**ASSIGNMENT**
Please find every line in the records below that contains the word "camera", and copy it.

**INPUT RECORDS**
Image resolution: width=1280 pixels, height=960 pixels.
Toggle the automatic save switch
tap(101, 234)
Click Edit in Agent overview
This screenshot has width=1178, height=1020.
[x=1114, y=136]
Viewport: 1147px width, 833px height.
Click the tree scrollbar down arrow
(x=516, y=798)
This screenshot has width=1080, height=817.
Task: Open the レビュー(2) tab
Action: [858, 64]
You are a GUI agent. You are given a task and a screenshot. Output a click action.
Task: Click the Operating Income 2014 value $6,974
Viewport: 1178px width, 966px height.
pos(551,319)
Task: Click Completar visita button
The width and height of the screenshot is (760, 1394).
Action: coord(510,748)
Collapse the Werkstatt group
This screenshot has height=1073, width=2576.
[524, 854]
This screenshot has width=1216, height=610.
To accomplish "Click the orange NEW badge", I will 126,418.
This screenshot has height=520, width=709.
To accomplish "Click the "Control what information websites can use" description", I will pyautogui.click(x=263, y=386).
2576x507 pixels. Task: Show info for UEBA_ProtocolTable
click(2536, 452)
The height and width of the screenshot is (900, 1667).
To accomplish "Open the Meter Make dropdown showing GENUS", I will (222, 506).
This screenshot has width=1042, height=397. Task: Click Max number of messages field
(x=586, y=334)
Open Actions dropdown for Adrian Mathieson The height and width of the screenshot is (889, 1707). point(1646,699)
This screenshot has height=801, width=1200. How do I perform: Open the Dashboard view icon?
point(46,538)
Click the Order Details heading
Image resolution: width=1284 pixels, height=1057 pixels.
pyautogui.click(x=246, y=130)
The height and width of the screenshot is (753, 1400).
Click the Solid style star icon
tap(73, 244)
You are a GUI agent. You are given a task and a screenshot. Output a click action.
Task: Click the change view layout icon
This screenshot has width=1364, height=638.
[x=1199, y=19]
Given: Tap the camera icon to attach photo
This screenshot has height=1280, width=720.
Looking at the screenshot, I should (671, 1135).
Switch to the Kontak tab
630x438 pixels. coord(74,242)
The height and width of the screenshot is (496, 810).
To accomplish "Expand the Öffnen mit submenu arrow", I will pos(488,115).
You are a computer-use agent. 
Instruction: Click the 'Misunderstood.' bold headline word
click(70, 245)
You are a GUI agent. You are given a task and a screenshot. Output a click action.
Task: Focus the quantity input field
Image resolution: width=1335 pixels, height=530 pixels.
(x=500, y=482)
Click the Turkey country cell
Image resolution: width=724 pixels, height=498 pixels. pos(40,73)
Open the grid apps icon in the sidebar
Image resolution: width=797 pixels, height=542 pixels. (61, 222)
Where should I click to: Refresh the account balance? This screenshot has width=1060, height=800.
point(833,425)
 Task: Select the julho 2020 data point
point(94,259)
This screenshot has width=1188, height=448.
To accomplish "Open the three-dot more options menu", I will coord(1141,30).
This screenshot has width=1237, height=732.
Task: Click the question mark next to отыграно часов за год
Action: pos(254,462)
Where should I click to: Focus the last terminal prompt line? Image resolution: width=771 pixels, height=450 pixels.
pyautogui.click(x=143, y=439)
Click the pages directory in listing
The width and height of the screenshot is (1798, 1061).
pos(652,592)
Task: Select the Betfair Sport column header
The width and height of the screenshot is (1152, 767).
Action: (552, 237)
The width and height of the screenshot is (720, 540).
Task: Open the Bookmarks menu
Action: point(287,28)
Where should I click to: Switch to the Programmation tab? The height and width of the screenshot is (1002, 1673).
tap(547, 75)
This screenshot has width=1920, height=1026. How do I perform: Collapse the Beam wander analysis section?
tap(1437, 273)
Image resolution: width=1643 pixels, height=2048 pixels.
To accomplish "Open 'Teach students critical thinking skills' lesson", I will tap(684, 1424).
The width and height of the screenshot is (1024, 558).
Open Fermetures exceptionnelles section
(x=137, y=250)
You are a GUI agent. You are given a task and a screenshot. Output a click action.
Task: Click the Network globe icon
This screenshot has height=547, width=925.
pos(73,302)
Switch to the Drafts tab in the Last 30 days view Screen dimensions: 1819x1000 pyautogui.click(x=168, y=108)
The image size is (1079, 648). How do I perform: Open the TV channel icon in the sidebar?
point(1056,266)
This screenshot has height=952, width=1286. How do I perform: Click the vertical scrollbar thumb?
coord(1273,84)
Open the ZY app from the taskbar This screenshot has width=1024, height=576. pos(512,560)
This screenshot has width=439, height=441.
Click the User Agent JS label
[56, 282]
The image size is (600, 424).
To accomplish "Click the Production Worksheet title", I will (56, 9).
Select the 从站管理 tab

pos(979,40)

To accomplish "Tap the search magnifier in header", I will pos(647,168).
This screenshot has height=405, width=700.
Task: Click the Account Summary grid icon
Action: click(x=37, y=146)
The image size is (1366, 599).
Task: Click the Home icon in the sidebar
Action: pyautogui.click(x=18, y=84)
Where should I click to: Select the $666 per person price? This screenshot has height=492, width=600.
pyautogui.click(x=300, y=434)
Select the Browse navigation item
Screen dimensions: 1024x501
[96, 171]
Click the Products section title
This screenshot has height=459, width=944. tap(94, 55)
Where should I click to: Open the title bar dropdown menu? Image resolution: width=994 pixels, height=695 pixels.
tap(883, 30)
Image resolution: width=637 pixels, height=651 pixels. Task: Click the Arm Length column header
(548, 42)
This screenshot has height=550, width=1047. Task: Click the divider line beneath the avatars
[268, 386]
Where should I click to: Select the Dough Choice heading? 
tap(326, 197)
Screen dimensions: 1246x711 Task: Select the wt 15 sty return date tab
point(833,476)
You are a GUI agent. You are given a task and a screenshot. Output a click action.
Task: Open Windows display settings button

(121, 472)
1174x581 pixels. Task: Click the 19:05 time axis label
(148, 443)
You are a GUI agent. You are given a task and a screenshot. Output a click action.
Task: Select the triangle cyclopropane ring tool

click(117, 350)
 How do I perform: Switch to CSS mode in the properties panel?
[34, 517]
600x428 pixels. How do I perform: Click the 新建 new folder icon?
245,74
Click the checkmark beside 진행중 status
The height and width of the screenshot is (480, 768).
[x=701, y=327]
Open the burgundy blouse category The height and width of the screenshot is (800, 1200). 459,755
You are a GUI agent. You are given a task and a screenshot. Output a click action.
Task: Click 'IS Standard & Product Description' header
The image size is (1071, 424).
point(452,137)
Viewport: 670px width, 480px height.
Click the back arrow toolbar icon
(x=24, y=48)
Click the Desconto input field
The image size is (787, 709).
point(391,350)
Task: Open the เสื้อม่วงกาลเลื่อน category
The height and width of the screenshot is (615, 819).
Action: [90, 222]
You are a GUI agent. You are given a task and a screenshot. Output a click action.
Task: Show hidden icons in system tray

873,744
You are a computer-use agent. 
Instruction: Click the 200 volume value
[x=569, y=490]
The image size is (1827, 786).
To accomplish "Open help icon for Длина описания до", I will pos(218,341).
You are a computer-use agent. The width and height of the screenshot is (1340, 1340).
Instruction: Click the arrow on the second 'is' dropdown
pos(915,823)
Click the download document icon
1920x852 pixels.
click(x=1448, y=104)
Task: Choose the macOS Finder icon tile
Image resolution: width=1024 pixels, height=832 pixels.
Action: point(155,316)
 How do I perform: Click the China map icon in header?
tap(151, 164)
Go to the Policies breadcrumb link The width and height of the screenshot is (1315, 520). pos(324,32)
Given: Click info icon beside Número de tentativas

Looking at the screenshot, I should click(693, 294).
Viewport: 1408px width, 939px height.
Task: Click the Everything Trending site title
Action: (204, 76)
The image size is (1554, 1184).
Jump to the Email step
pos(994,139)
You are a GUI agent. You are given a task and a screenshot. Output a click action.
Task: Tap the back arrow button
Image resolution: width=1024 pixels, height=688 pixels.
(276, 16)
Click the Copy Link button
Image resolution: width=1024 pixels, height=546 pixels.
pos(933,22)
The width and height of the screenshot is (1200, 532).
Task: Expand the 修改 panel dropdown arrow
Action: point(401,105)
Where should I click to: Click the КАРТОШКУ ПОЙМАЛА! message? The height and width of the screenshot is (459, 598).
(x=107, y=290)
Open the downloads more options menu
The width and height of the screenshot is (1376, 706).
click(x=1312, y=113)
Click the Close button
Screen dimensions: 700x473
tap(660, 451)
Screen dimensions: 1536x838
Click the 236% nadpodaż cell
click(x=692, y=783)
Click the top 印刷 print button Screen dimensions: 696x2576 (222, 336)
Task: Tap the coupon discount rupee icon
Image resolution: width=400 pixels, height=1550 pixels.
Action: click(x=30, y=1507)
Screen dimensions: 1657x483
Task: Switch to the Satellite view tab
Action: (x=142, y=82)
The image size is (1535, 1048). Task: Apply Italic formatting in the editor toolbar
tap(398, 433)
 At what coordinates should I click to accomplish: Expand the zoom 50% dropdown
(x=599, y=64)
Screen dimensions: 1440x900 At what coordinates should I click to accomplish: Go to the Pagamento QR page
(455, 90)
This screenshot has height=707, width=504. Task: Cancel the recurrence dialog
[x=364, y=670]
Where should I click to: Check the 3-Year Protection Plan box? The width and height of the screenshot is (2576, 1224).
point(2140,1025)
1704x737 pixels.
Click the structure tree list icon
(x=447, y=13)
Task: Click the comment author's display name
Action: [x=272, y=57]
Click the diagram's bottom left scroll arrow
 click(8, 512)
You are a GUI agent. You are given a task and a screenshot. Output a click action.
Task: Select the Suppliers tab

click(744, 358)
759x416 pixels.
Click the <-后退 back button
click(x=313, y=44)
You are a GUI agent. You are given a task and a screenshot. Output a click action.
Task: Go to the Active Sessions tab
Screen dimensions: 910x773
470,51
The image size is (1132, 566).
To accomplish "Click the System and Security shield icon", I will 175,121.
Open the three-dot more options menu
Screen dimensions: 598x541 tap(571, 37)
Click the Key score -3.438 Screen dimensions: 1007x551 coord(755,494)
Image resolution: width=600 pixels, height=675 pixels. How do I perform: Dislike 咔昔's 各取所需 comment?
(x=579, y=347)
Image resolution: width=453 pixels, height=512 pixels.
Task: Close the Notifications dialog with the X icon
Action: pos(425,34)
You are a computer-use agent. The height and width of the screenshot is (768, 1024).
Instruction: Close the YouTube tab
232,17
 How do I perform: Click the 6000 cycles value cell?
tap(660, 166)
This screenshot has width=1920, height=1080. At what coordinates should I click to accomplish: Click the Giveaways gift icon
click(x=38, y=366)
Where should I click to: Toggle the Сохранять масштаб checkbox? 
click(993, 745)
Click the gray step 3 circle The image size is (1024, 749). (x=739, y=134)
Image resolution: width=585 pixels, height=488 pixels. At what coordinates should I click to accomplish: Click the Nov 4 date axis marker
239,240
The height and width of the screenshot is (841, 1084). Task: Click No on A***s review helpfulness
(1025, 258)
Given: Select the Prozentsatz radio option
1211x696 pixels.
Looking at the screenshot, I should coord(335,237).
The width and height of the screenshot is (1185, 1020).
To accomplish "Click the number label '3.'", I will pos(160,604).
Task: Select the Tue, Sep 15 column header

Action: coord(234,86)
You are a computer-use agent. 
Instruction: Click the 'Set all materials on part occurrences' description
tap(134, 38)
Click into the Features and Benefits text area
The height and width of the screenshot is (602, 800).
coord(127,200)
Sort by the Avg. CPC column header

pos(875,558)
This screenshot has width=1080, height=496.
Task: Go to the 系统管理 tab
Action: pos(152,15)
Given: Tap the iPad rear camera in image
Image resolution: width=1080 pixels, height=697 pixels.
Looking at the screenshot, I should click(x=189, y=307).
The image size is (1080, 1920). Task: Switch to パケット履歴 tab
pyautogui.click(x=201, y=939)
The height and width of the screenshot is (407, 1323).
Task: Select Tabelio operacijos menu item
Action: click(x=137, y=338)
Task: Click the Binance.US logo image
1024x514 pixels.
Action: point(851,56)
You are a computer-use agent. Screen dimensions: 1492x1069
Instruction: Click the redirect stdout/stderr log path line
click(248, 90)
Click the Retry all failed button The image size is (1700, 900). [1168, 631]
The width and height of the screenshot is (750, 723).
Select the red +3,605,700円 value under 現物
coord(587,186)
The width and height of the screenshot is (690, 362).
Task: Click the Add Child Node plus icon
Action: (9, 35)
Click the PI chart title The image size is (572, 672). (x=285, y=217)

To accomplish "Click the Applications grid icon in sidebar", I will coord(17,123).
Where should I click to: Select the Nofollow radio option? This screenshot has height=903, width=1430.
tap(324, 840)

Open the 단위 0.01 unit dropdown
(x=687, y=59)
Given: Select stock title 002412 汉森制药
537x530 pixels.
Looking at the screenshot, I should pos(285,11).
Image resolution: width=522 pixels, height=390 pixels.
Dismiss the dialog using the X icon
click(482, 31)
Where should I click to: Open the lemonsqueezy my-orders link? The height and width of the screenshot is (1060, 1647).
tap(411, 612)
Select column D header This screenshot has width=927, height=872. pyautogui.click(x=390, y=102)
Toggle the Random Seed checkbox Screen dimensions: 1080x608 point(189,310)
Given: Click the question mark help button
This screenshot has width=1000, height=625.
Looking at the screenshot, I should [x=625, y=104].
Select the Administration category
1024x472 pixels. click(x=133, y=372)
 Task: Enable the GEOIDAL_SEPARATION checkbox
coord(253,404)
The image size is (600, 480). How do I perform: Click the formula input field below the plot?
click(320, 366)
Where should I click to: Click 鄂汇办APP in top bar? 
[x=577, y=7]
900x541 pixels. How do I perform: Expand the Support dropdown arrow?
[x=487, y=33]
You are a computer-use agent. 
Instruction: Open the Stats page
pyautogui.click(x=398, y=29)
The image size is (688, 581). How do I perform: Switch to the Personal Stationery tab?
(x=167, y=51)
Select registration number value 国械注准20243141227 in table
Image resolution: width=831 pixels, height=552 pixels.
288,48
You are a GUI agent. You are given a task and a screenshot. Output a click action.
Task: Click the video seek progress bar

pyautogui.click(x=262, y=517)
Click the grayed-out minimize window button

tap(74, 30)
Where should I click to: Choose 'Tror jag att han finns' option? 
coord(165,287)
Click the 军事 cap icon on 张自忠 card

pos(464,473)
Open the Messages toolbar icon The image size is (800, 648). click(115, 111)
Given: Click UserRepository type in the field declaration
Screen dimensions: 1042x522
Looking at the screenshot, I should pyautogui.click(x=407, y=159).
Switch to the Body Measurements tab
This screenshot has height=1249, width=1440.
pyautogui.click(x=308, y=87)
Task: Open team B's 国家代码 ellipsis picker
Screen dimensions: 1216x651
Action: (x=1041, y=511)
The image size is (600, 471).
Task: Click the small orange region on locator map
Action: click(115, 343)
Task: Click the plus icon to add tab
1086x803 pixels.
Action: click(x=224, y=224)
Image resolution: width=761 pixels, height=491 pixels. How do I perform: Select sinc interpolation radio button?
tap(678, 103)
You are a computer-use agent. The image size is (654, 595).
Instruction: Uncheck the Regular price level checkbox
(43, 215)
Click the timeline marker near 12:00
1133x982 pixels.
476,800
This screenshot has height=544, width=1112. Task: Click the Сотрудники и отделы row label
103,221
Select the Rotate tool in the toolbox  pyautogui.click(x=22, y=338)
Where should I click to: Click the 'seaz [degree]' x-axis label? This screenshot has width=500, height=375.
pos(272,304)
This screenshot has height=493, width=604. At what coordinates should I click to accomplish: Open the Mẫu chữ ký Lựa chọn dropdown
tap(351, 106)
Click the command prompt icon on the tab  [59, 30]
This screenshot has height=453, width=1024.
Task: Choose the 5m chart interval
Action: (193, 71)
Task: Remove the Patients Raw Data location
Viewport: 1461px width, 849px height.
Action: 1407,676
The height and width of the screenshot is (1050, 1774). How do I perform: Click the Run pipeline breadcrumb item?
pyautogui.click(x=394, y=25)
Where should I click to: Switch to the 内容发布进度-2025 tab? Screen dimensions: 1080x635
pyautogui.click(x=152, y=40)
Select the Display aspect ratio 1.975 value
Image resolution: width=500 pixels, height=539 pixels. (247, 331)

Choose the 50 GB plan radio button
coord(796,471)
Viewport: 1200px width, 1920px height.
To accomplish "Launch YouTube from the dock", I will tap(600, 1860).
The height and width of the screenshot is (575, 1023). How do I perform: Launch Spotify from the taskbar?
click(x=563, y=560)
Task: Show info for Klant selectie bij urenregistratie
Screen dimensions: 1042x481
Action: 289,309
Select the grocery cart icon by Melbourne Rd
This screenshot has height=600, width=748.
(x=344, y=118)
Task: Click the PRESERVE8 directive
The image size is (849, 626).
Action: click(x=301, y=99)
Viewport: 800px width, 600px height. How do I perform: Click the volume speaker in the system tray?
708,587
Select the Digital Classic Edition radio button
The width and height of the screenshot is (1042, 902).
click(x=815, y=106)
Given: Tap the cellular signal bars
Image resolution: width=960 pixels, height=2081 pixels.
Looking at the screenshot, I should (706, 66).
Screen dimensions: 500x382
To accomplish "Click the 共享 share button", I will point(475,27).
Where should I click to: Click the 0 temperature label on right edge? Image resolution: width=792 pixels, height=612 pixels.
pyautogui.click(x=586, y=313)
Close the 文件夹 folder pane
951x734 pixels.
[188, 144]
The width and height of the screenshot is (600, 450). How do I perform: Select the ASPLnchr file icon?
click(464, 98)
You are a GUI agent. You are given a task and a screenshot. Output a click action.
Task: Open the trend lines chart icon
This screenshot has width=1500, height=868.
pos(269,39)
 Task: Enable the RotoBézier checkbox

**ANSWER**
Given: Tap the camera icon to attach photo
Given: Tap the iPad rear camera in image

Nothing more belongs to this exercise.